GIVEN TASK ▸ Write out everything in the data from the line containing "Click the North" down to the line containing "Action: point(38,191)", both of those lines included, exactly as they appear.

DATA TO PROCESS ▸
☆ ☆ ☆ ☆
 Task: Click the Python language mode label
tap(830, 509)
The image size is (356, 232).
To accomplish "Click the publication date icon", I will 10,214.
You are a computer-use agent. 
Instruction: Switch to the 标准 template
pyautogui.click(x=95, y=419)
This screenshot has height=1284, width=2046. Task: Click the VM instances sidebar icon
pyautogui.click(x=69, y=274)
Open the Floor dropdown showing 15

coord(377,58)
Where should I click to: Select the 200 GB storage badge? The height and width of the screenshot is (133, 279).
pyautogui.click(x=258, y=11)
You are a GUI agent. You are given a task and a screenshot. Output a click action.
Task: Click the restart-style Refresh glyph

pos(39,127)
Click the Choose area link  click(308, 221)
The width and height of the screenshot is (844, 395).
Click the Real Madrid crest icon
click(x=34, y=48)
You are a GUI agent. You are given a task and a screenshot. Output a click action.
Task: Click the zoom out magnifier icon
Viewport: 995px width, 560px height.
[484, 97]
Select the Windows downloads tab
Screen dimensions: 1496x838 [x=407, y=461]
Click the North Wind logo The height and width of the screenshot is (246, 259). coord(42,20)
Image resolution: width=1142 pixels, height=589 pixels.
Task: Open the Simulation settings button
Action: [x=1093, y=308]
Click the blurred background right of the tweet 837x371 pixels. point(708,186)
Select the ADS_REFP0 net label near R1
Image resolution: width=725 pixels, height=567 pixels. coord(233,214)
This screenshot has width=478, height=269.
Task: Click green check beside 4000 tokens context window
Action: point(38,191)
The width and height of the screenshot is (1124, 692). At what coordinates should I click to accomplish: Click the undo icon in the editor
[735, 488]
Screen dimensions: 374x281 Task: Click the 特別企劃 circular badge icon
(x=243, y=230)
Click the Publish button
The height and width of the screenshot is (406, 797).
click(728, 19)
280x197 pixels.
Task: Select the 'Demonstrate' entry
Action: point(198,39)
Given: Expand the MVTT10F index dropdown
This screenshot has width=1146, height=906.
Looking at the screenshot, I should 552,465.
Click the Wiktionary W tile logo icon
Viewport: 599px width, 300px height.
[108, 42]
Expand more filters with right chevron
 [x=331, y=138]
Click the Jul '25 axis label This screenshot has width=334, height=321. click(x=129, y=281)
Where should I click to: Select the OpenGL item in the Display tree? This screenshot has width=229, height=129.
☆ ☆ ☆ ☆
FINAL RESULT ▸
Click the North Wind logo The height and width of the screenshot is (246, 259). coord(42,20)
Image resolution: width=1142 pixels, height=589 pixels.
Task: Open the Simulation settings button
Action: [x=1093, y=308]
Click the blurred background right of the tweet 837x371 pixels. point(708,186)
Select the ADS_REFP0 net label near R1
Image resolution: width=725 pixels, height=567 pixels. coord(233,214)
This screenshot has width=478, height=269.
Task: Click green check beside 4000 tokens context window
Action: point(38,191)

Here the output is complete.